非造血细胞亚群分析展示了 MSC 和 EC 的转录多样性

我们在间充质细胞中辨别出了显著的异质性,鉴定出了成骨谱系(NCAM1、SPP1 和 BGLAP)、脂肪谱系(APOE、LPL、PPARG 和 CEBPA)和成纤维细胞(PDPN、CSPG4、DCN 和 DPT)(图 2A、2B、S3A 和 S3B)。成骨谱系细胞被分为 IBSP/BGLAP 高表达的成骨细胞和 IBSP/BGLAP 低表达的成骨间充质干细胞(Osteo-MSCs)(图 2B)。
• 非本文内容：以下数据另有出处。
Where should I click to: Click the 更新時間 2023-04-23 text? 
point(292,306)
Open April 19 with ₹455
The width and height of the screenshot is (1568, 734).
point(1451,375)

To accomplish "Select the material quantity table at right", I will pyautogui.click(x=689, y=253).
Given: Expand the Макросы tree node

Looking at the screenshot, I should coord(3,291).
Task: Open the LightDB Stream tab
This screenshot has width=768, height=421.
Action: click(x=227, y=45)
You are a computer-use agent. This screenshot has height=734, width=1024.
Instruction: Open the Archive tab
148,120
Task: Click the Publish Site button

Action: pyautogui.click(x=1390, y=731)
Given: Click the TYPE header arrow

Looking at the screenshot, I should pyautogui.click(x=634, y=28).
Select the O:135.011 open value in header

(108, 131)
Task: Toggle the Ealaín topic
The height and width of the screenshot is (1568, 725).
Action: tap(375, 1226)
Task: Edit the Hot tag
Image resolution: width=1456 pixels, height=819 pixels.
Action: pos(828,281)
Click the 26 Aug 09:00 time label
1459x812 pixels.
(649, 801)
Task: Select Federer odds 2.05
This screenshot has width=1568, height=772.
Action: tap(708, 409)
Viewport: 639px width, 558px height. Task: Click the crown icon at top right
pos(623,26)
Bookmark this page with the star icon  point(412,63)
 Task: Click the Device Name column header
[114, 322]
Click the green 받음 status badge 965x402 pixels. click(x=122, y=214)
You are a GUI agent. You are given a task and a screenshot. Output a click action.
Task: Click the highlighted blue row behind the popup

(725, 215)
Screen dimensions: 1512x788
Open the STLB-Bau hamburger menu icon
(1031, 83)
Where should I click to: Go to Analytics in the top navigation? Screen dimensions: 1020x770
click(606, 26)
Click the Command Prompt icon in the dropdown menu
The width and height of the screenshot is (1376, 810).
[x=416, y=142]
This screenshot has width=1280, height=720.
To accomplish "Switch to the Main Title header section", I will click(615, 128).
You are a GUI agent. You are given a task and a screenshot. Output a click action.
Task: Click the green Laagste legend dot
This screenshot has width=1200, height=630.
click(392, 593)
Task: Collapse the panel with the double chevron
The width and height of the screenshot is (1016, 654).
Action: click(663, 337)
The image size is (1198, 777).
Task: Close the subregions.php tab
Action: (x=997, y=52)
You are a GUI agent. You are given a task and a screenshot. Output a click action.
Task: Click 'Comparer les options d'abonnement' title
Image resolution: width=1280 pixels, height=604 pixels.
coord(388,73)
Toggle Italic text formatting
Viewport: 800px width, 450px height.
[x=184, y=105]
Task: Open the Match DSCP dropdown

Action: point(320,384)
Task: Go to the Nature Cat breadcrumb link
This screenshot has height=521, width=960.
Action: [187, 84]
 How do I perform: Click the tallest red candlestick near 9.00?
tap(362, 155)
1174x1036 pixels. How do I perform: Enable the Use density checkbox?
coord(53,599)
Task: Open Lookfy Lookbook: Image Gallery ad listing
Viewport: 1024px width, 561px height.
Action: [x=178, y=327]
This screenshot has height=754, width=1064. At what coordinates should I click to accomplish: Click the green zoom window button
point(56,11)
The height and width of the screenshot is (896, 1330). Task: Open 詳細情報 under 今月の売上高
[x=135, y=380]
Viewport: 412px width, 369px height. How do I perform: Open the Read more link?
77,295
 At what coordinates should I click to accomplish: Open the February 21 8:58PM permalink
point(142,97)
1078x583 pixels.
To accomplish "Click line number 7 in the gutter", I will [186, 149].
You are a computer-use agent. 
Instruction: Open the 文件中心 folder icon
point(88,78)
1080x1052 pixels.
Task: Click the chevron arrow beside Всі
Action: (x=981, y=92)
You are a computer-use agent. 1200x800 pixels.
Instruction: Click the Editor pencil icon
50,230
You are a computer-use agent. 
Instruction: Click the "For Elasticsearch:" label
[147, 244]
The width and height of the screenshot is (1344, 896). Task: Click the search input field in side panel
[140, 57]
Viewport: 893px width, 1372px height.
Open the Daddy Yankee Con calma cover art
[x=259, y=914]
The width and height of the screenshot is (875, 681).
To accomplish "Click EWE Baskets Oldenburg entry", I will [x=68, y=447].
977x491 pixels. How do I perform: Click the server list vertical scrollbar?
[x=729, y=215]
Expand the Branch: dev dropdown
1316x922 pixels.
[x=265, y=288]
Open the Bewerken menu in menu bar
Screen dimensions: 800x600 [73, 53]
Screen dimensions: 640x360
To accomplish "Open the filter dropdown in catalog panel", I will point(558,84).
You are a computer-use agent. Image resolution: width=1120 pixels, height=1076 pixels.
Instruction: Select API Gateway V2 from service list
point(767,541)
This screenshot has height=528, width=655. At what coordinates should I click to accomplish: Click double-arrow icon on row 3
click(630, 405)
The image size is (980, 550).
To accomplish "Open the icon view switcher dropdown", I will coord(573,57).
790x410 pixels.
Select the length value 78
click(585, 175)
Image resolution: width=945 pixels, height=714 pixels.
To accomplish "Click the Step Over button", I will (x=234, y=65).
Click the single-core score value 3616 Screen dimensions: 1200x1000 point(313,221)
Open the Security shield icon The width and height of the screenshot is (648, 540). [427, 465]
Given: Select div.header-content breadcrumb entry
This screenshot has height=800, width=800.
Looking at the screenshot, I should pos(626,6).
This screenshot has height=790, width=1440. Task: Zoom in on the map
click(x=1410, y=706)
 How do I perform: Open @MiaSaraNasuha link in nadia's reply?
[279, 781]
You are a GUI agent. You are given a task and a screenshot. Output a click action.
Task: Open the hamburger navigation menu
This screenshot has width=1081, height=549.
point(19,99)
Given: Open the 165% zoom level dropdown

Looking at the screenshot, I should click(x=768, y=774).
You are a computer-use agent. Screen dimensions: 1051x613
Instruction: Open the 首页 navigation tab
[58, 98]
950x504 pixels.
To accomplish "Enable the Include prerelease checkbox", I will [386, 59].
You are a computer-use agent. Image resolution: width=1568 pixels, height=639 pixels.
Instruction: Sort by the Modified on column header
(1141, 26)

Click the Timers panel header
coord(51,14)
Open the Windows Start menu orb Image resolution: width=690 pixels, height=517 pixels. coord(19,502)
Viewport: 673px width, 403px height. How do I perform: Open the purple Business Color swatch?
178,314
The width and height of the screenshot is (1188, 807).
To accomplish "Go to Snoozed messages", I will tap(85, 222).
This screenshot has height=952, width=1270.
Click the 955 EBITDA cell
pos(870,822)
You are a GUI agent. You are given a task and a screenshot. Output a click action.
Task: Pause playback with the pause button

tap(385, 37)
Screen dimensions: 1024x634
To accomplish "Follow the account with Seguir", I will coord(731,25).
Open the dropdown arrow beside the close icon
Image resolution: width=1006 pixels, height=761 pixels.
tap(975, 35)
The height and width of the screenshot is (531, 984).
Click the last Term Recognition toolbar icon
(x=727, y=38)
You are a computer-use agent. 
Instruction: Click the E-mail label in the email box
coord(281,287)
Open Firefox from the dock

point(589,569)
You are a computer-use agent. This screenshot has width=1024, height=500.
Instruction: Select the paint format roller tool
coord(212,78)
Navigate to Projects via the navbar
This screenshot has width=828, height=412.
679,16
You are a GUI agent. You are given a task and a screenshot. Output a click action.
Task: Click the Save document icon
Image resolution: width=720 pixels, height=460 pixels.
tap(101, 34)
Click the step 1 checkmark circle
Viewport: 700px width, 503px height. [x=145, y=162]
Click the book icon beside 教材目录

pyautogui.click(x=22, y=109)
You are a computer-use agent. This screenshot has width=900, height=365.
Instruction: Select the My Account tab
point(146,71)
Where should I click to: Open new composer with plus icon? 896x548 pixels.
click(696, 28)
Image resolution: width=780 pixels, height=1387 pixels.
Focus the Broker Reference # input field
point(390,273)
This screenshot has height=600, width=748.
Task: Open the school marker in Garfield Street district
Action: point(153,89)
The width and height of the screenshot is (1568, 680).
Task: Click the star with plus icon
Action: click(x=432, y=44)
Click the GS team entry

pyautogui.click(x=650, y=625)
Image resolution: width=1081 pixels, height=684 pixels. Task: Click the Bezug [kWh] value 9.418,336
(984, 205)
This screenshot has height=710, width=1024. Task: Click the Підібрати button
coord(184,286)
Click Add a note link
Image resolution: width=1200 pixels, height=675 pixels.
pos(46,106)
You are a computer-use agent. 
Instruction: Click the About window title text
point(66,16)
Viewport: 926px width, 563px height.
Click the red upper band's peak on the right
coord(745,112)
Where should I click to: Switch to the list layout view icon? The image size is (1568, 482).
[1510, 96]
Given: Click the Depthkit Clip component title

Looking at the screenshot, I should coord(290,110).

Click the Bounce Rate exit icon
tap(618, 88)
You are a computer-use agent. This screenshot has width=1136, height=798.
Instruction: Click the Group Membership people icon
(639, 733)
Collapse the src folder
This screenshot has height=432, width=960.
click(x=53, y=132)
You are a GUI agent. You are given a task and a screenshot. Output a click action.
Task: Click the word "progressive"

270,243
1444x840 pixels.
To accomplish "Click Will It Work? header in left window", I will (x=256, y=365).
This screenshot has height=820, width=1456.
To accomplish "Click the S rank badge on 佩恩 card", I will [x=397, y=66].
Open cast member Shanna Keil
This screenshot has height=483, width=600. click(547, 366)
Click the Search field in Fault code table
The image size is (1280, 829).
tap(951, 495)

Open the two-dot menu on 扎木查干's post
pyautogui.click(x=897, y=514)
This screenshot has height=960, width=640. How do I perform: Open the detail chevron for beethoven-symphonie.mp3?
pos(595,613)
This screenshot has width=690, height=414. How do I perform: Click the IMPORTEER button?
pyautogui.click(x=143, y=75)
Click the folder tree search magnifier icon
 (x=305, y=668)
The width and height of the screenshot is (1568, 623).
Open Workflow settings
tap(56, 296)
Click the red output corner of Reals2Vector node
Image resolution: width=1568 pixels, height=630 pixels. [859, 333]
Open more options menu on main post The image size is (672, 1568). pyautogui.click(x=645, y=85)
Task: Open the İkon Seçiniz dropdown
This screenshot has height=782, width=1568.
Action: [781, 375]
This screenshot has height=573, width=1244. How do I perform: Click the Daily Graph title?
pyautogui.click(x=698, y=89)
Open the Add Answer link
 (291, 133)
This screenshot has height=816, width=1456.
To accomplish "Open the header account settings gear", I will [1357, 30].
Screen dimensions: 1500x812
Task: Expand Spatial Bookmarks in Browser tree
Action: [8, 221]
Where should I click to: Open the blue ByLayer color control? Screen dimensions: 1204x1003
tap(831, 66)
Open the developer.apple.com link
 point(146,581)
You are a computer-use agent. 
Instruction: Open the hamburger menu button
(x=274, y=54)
尽管可能由于样本处理损失未捕获脂肪细胞,我们发现了一个具有最高 CXCL12 水平并高表达脂肪谱系基因如 CEBPA、PPARG、APOE 和 LPL 的细胞簇,我们将其标记为脂肪间充质干细胞(Adipo-MSCs)(图 2B 和 S3B)。这些细胞类似于小鼠中已报道的骨髓脂肪生成谱系前体细胞(MALPs)和脂肪 Cxcl12 丰富的网状细胞(Adipo-CAR)。我们还发现了一群 THY1+ MSCs,这些细胞强烈表达脂肪基因,但也有一个独特的表达谱,包括 THY1 和 LBP,但 LPL 表达低于 Adipo-MSCs,因此我们将其称为 THY1+ MSCs(图 2B 和 S3B)。THY1+ MSCs 没有明确的小鼠对应物。表达 CXCL12、高度表达 DPT 和 NT5E,并非常特异地表达 PDPN 和 HAS1 的成纤维细胞样细胞也被观察到,我们将其称为成纤维间充质干细胞(Fibro-MSCs)(图 2B)。我们还鉴定出一个 APOD+ GSN 高表达的细胞群,我们无法将其与人类或小鼠中已知的细胞类型相关联,因此我们将其命名为 APOD+ MSCs,因为这个基因高度且特异地表达(图 2A 和 2B)。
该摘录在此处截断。